Lines of data:

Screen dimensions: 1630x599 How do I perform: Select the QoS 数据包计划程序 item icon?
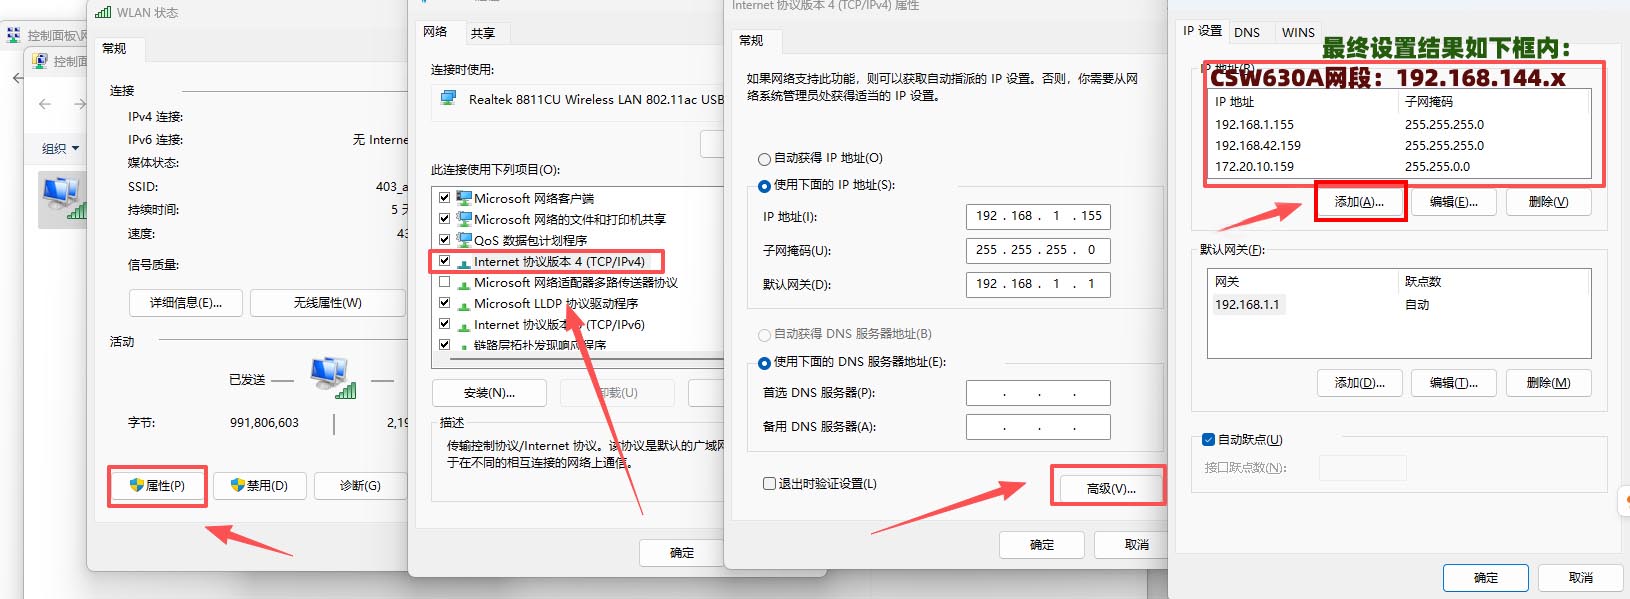pyautogui.click(x=464, y=240)
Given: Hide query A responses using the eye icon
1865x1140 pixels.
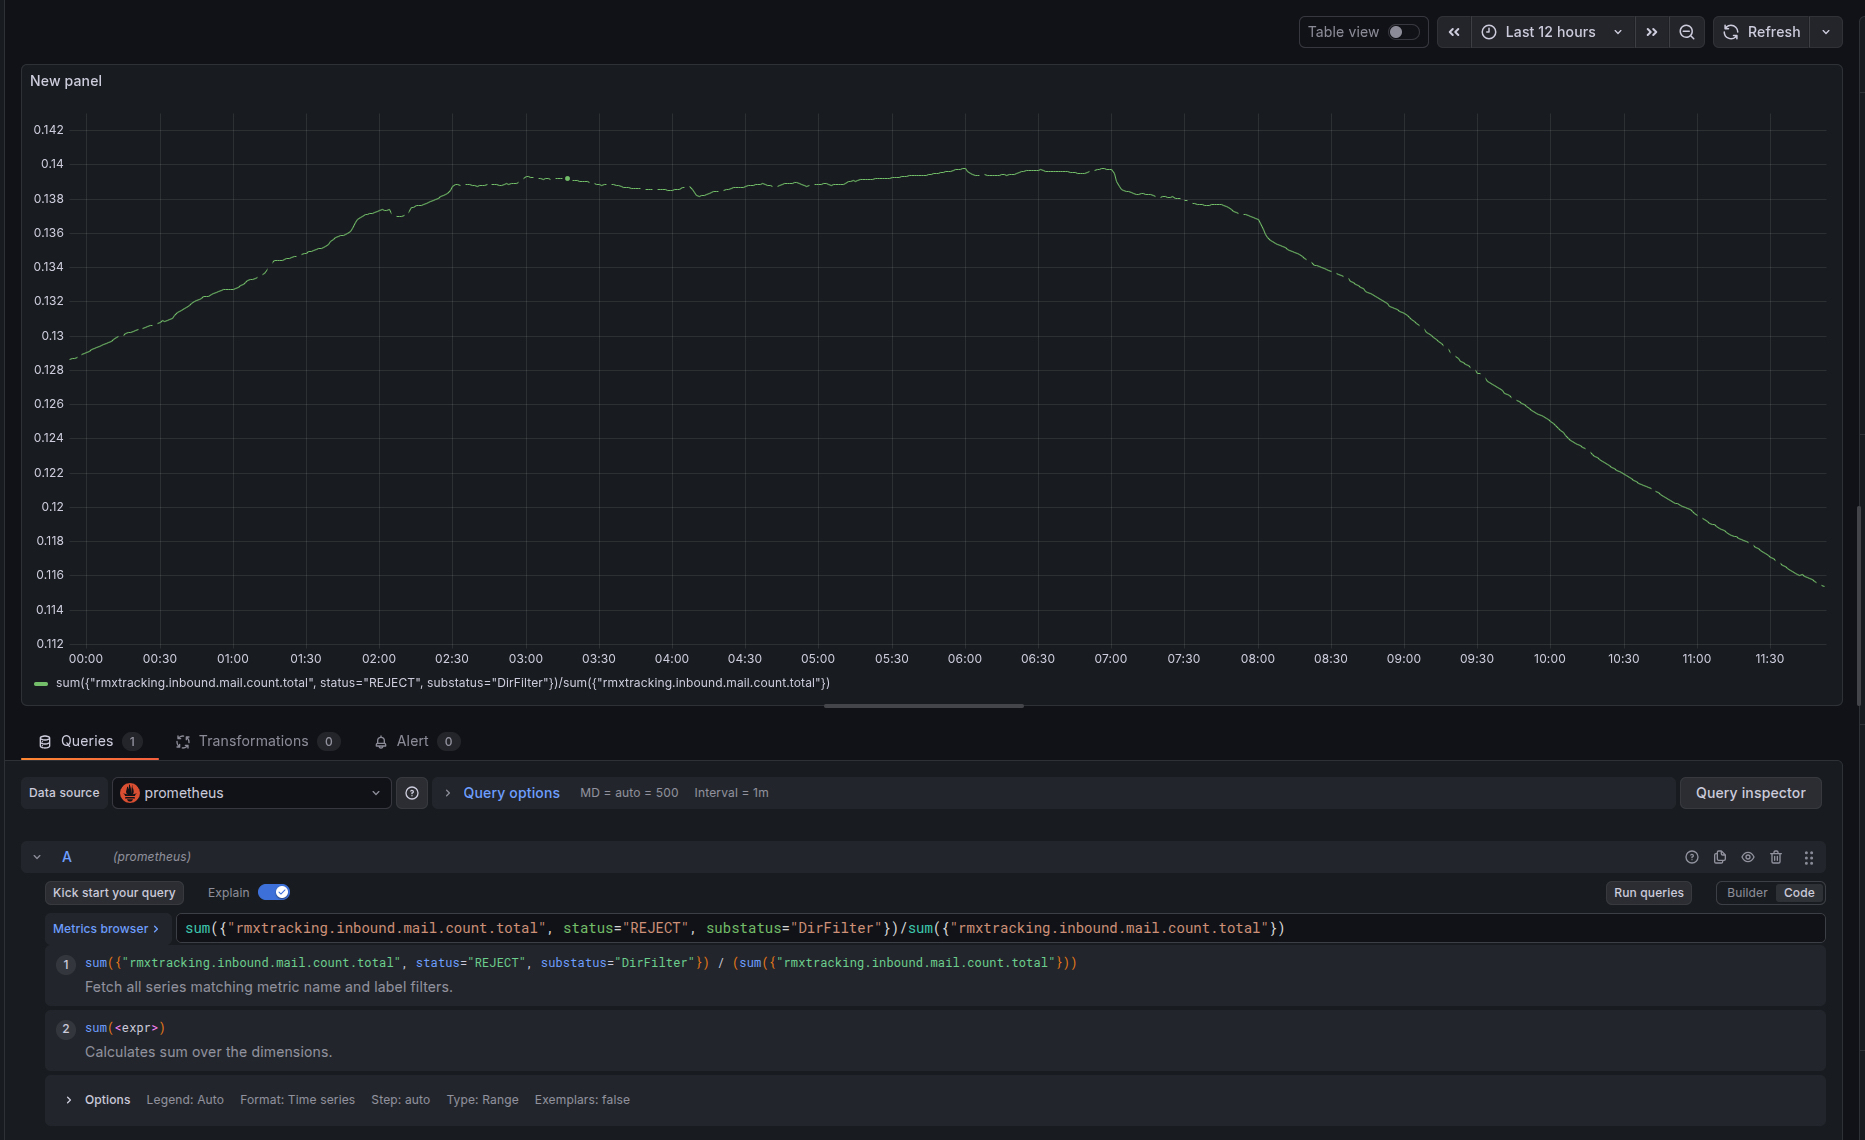Looking at the screenshot, I should coord(1748,857).
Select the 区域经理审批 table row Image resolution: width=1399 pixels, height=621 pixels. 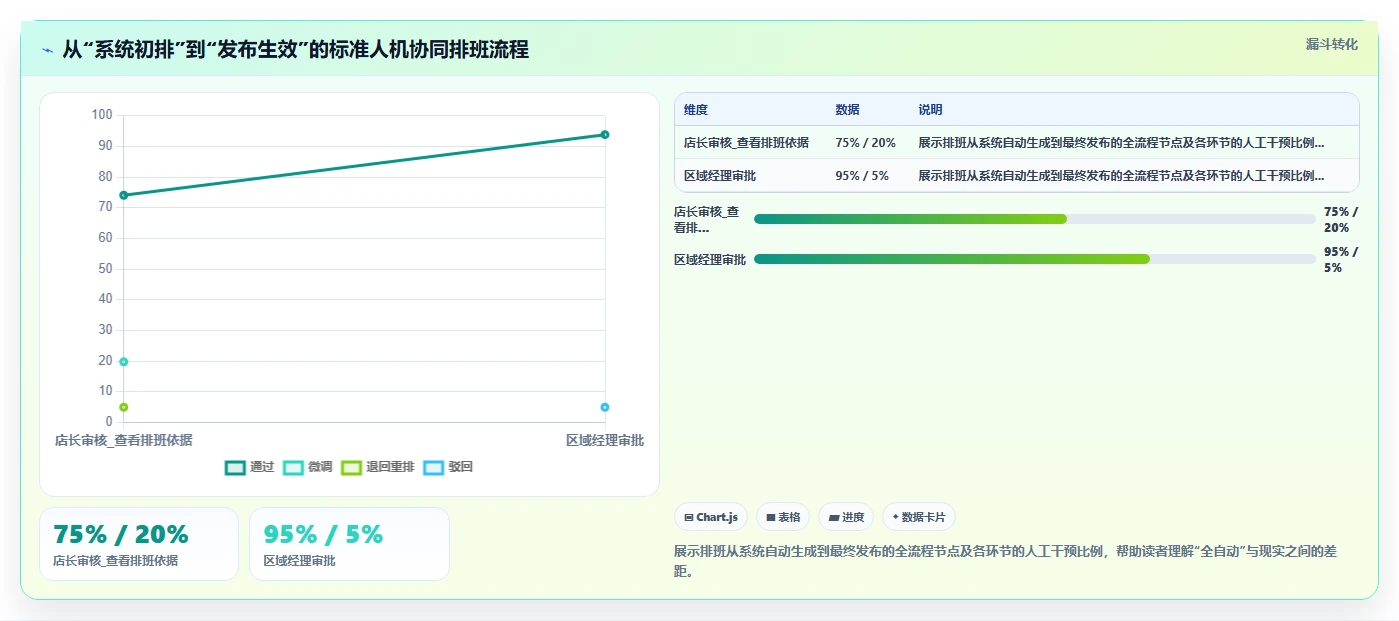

What the task asks: Update these records by replacing every "icon" with "button", leaving everything else unchanged. Omit the pictures from your answer.

Full response:
Screen dimensions: 1630x599 How do I perform: Select the QoS 数据包计划程序 item button?
pyautogui.click(x=464, y=240)
Given: Hide query A responses using the eye button
1865x1140 pixels.
Looking at the screenshot, I should coord(1748,857).
Select the 区域经理审批 table row Image resolution: width=1399 pixels, height=621 pixels. 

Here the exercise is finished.